Changing Behaviour Around Online Transactions

People learn more about money if they spend their own money online.

Laurence Piercy
Designing Good Things
4 min readMar 28, 2018

--

Over the last year, we have tested this research question:

Are individuals receiving financial capability support better able to transact online if they are also supported to undertake a live transaction online?

We now know that the answer is:

yes.

This means that, if you help someone to transact online using their own money, then they are more likely to transact again on their own. This is a very simple technique, but it can change the way in which people embed financial capability.

Transacting online tangibly saves money. Saving money increases a person’s disposable income, which makes them more financially resilient. Online tools also give people more choice, which makes them less vulnerable to expensive goods in their local shops. This is one of the ways in which online transacting helps to address the poverty premium.

Creating the best evidence

Transacting online is a big step for some people, and it is hard to teach it as part of financial capability. For these reasons, it was important for us to prove that it is worth it, for learners and the people who support them.

To create the best evidence we can, we ran the project as a Randomised Control Trial (RCT). An RCT compares two sets of data, the test and control groups.

  • Test: the group of people who received the intervention
  • Control: the group of people who did not receive the intervention.

An RCT is the gold standard for data comparison, because it randomises which participants will be in the test group, and which will be in the control. By randomising, the model tries to remove bias. These are the factors which are not contained in the intervention, but which might have an effect on how effective it is.

An RCT can say whether an intervention works. Removing bias can help us to say whether an intervention will still work if we run it in the same way, but in different places.

The intervention

The intervention was designed to test our research question. It worked like this:

  1. Learners attend financial capability classes for 8 weeks at an Online Centre
  2. After 4 weeks, participants choose a transaction which they would like to complete. The transaction should save them money on something which they would have bought anyway
  3. Someone in the Online Centre helps them to go through the transaction, one-to-one

The test group did this supported transaction in week 5 of an 8 week financial capability course. The control group did not do a transaction, but they did do an 8 week financial capability course.

The results

Participants filled in surveys at the start and at the end of the project. Through these surveys, participants rated themselves against a range of skills and attitudes.

We looked at five key measures. For each of these measures, the intervention created a bigger effect than the control. The measures were:

  • self-assessment of capability
  • budgeting
  • consumer behaviour
  • financial outlook
  • digital inclusion.

In the control group, participants reported scores which had improved by 12–22%. In the test group, participants reported scores which had improved by 18–38%. The difference in improvement between test and control groups was significant across all these measures.

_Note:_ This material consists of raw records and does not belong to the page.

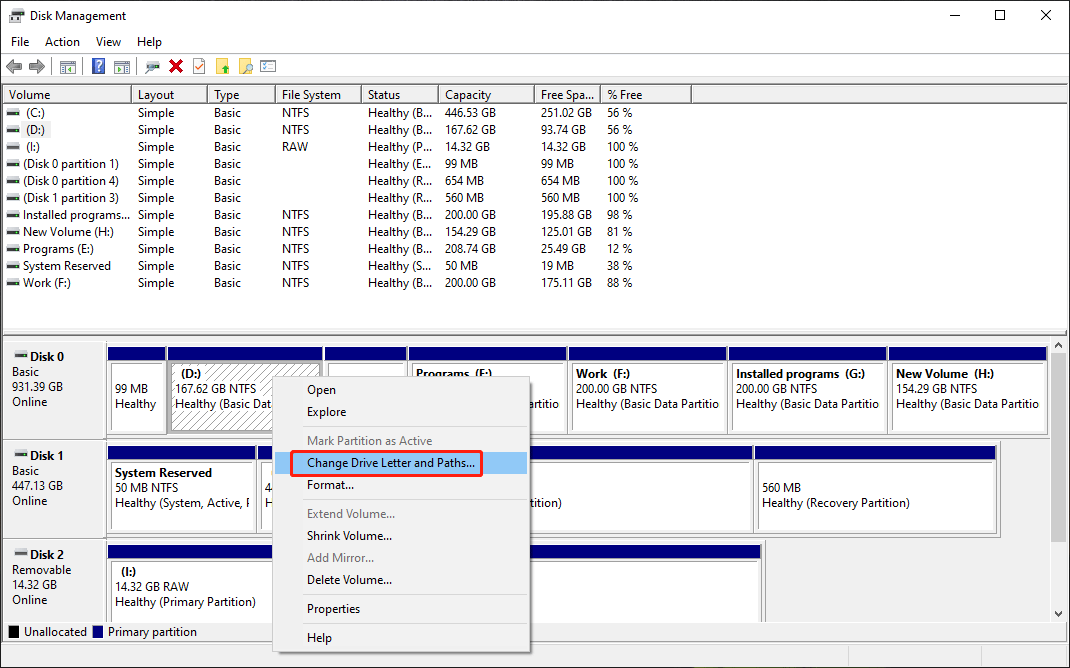
Task: Open the View menu
Action: click(x=108, y=42)
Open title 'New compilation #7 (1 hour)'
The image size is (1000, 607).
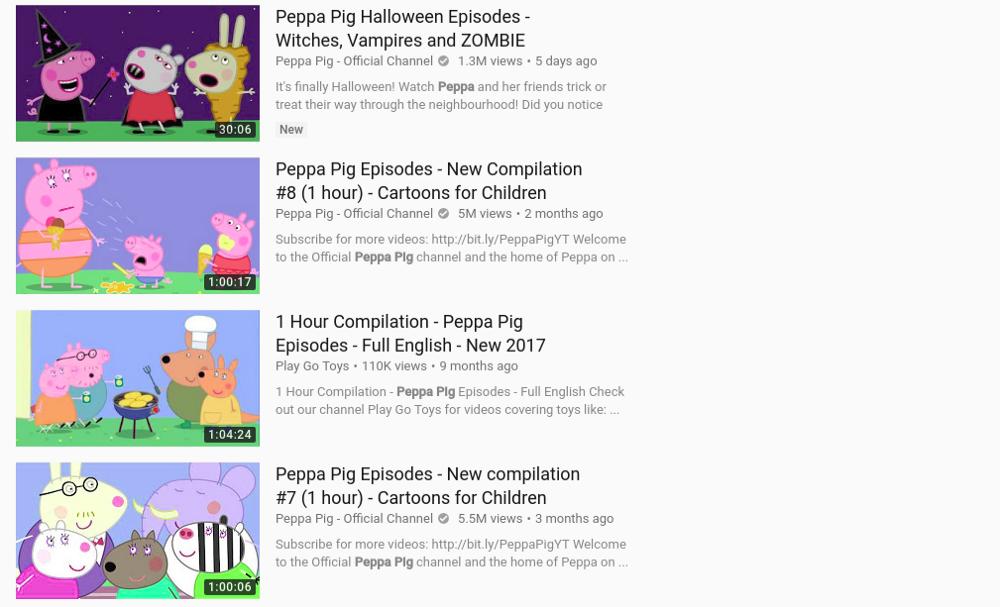point(427,485)

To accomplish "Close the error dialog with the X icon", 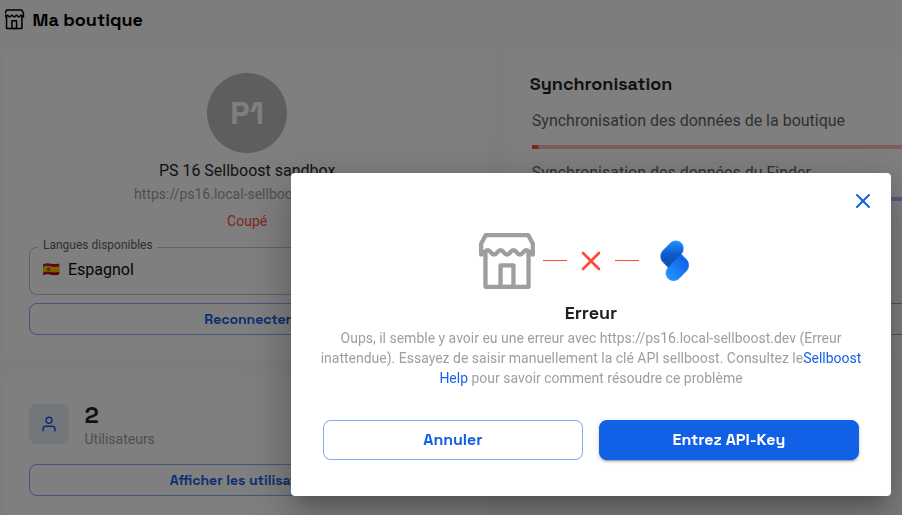I will pyautogui.click(x=862, y=201).
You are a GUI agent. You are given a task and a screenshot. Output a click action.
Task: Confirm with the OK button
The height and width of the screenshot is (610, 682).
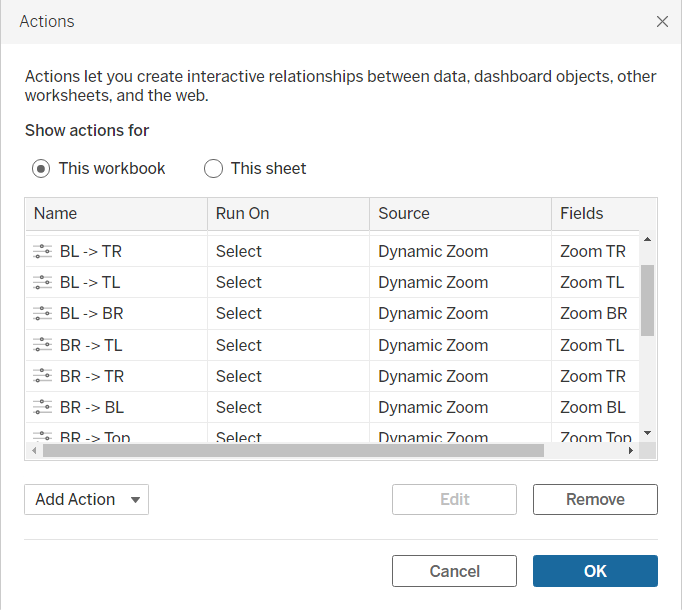click(x=595, y=571)
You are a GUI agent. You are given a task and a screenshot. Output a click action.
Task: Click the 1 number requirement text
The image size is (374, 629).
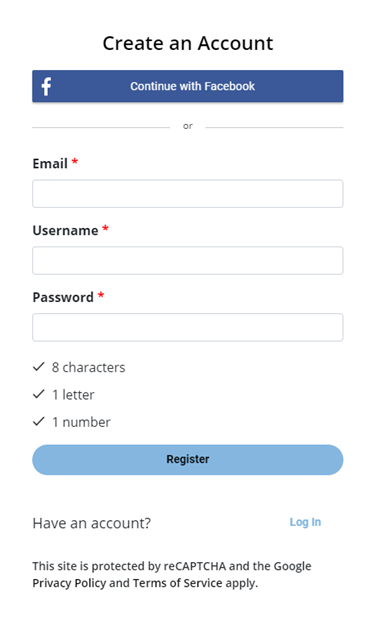pyautogui.click(x=81, y=422)
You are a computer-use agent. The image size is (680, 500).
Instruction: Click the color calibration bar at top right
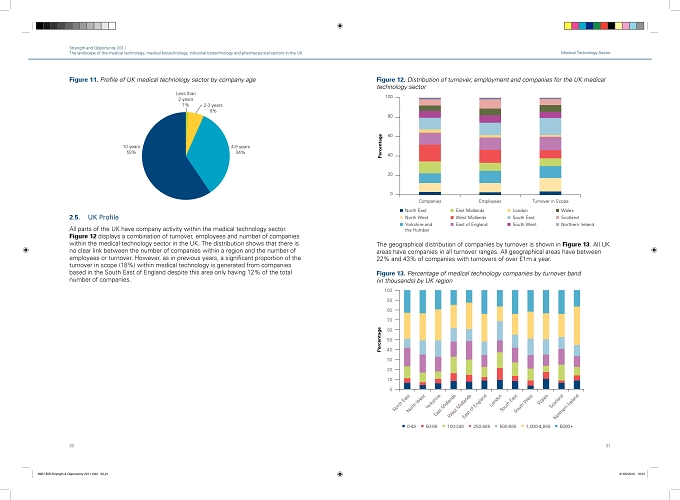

We also looked at whether different groups of people experienced the intervention in different ways. We found out that there was very little difference between groups. The change that the test intervention produced was the same, whether or not the participants were male, female, BME, or White British. This is a good sign. The supported transaction is generally effective. Its effectiveness is not limited to a specific demographic.

Likelihood of transacting in the future

We looked at the likelihood of participants transacting again after the supported transaction. This effect was modelled against those participants who had not transacted online before, at the point of the pre-survey.

Our statistician then analysed these results using something called an odds ratio. If something has a high odds ratio, this means that the presence of one property is very strongly associated with the presence of another property.

In this case, we are looking at the association between the intervention and the likelihood of further transactions. This allows us to say that:

People who were part of the intervention were 6.5 times more likely to transact again if they were support through the test intervention.

Finally

We now know that, if you help someone to transact online, then they are more likely to transact on their own in the future. This is a simple technique which changes people’s online behaviour.

If a person doesn’t know how to save money online, then they are more subject to the poverty premium. The most up to date research confirms that digital excluded people pay more for essential goods.

A supported transaction embeds the skill to buy online. By embedding skill, it empowers people to save money by changing the way in which they buy things. It is more effective than giving someone information alone. We think this is big news, and now we’re telling everyone about it.